"What if toilet training was approached as a skill, like rolling over, sitting, and walking?... It's not magic, it's not psychology, and it's not a trick. It's just a motor skill that your baby needs to have an opportunity to practice." -forward by Barbara Gablehouse, in Early-Start Potty Training by Linda Sonna
In my review of Mayim Bialiks book I mentioned how inspired I was by the chapter on elimination communication. This is something I had heard of before but it seemed so extreme. Isn't using cloth diapers weird enough? From some of the reactions I have gotten from people I think it must be.
When I had heard about elimination communication before I was under the impression that it was an all or nothing thing. That babies do not want to use a diaper so if you want to practice this you never put your baby in a diaper from birth, ever. After reading Mayim's book and her successful experience of starting elimination communication with her 6 month old son I started to wonder if my assumptions were off base.
Turns out I was way off. The whole point is just to introduce the potty to your baby and communicate with your baby about their elimination needs. If you verbally acknowledge that your baby is pooping in their diaper and then change the diaper immediately that is a form of elimination communication as well. Diapers can be a part of the process as much or as little as you are comfortable with. You can practice EC only part time, in the mornings only, or only at home but not in public.
Somehow just the knowledge that I could ease into this practice made it so much more appealing to me. I picked up The Diaper Free Baby by Christine Gross-Loh mostly because it was the only book on the topic I could find at the library. I also found a copy of Early-Start Potty Training by Linda Sonna so I gave that a read too. Both were very helpful.
Believe it or not very young babies can learn to use the potty on que. By simply making a specific sound every time your baby eliminates (psssssss... seems to be the most popular choice) to create an association you can then teach your baby to eliminate when you make that sound.
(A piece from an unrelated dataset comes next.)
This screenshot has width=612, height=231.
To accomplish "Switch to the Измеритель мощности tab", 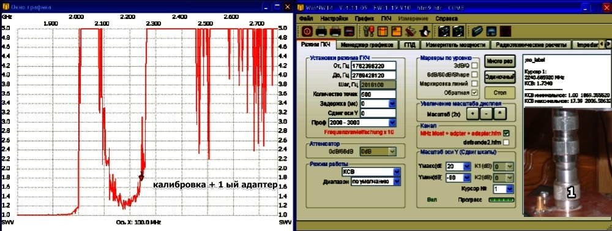I will pyautogui.click(x=455, y=45).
This is how elimination communication works with babies from birth.
When starting a little older the process is basically the same, but in addition to the queuing sound you can also do potty sits at regular intervals or common times when babies (people in fact) need to go, when awakening in the morning or after a nap or after getting out of the car for example. You just communicate with your baby about elimination in whatever way works and hopefully they start tell you when they need to go either with sign language or by crawling towards or even just looking at the potty.
No matter what age you start it is all about introducing the potty and helping your little one become/stay aware of their body and what happens when they eliminate.
This makes a lot of since to me. I communicate with my son about his needs to eat and sleep and take care of these needs in a matter of fact sort of way. Why not handle his elimination needs in a similar way?
So I am introducing the potty to my 7 month old son. We actually started about a month ago.
We are starting super slow. Every morning we spend some diaper free time playing on the floor and if it seems like he might need to go we do a little potty sit and read books and sing songs.
I don't think he really gets it yet but he has gone in his potty a few times and he is comfortable sitting on it so that right there is a good start I think. Honestly if that's all we accomplish until he is walking or even older I think that is a great starting point for potty training so I feelt good about it.
When I see him go rather he is sitting on the potty or not I make the queuing sound and say "you went pee pee!".
I also think it's a good thing to just allow him to be naked. We play and I will hold him or nurse him during this naked time and I think that sends good messages about his body.
I can't help but wonder, what does it say to our kids if we never leave their diaper area exposed for longer than it takes to change a diaper or have a bath? What does it say when we refuse to hold or cuddle our babies unless they are fully clothed? I can't help but think it's good for him and his body image to be held and cuddled and to play while naked in the privacy of our own home.
I think our next step will be to have potty sits at other times of the day. I got him some little underwear and maybe we will try those around the house with a cloth diaper tucked inside so that we will both know immediately when he goes and can communicate about it. This will also help me get a better idea about his patterns and have a better idea when he might need a potty sit.
I want to make sure to keep this process relaxed, if it starts to feel overwhelming we will just cut back or stop altogether. It's just a learning process for both of us, no pressure.
I'm not sure where this practice is going to take us. Maybe he will be toilet independent earlier than he would have been, maybe not. We will see. Either way I think this has been a good experience for us so far.